**Stated problem 1**.
According to the Josh Ritter interview, who sings the duet on Gathering?
**Stated problem 2**.
Reproduce the text of the Josh Ritter interview, starting at "Ritter believes musicians" and ending at "very early twenties.".
**Stated problem 3**.
Summarize the Josh Ritter interview in two sentences.

**Selected passage**.

Saturday 21 September 2019

'I live in fear of becoming just a medley artist'

Idaho folk-rock singer and author Josh Ritter talks Trump, creativity and getting writing advice from Bruce Springsteen with our reporter

Musician Josh Ritter on Dublin's Drury Street. Photo: Frank Mc Grath
Musician Josh Ritter on Dublin's Drury Street. Photo: Frank Mc Grath
John Meagher

John Meagher

It's been many years since I last interviewed Josh Ritter, but he greets me with a hug. It's charming and disarming and a reminder that a man long considered to be one of music's nice guys hasn't changed.

The songsmith - born and raised in Moscow, Idaho - is in Dublin for promo duties and he has every reason to be enthused about his latest, and ninth, album, Gathering. It's full of cast-iron songs that capture some of that anxiety that comes with living in these very challenging times.

There's also a duet with Bob Weir of The Grateful Dead ('When Will I Be Dead'), a payback of sorts for all Ritter's songwriting work on Weir's Blue Mountain album last year, and when you let the songs percolate, you sense just how special this singer can be.

Much of Gathering was inspired by the sense of anxiety that comes with living in Trump's America. He says the malignancy of his presidency is deeply entrenched - and growing.

"He's causing so much damage and it's all pervading," he says. "After the election, we hung up a banner outside our house that said in three languages 'No matter where you're from, we're glad you're our neighbour' and we had it up for a little bit and then someone complained and we were forced to take it down or pay a $10,000 fine.

"I don't think I've ever really known hatred, but now you see it in people and it's frightening," he says. "And there's so much stuff that happens every day that it's impossible to keep up. He's not even in the presidency a year, and there's very little to be encouraged about."

Ritter believes musicians should not shirk from tackling big, contemporary subjects.

"It's important to capture the moment and that's a way of dealing with it. I guess I distrust a lot of protest songs because usually I find them preachy and not very well done, and they expire quickly. But I do think the great classic albums and the great music have always been able to capture a moment in amber."

Despite the unsettling world of 2017, Ritter insists his personal life is happier than it's ever has been. He and his partner have a four-year-old daughter, Beatrix, and he says he loves being a father. He took some time off the road in her toddler years and has no regrets - after all, this 40-year-old had been touring since his very early twenties.

Ritter released a self-titled debut album in 1999 and spent a great deal of the next few years honing his live craft in Ireland. His second album, The Golden Age of Radio, was much loved on its release here and for a while it felt as though he was part of the furniture of the Irish singer-songwriter scene. Ritter is friendly with several of the homegrown musicians who cut their teeth in the 1990s, including Glen Hansard, and says this country will always hold a special place in his affections.

**Available data**.

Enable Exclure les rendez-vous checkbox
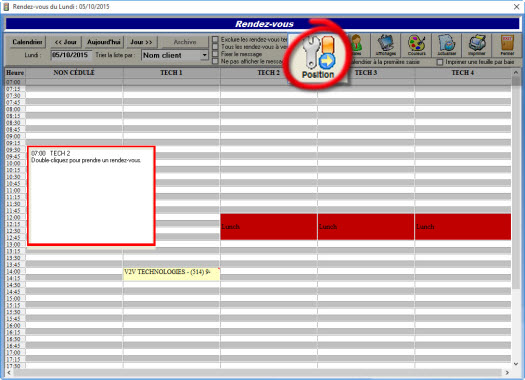 pyautogui.click(x=215, y=40)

**Worked answer 1**.
Bob Weir of The Grateful Dead.

**Worked answer 2**.
Ritter believes musicians should not shirk from tackling big, contemporary subjects.

"It's important to capture the moment and that's a way of dealing with it. I guess I distrust a lot of protest songs because usually I find them preachy and not very well done, and they expire quickly. But I do think the great classic albums and the great music have always been able to capture a moment in amber."

Despite the unsettling world of 2017, Ritter insists his personal life is happier than it's ever has been. He and his partner have a four-year-old daughter, Beatrix, and he says he loves being a father. He took some time off the road in her toddler years and has no regrets - after all, this 40-year-old had been touring since his very early twenties.

**Worked answer 3**.
Josh Ritter's ninth album, Gathering, was largely inspired by the anxiety of living in Trump's America and includes a duet with Bob Weir of The Grateful Dead. Ritter says his personal life is happier than ever as the father of a four-year-old daughter, and Ireland, where he spent years honing his live craft after his 1999 debut, will always hold a special place in his affections.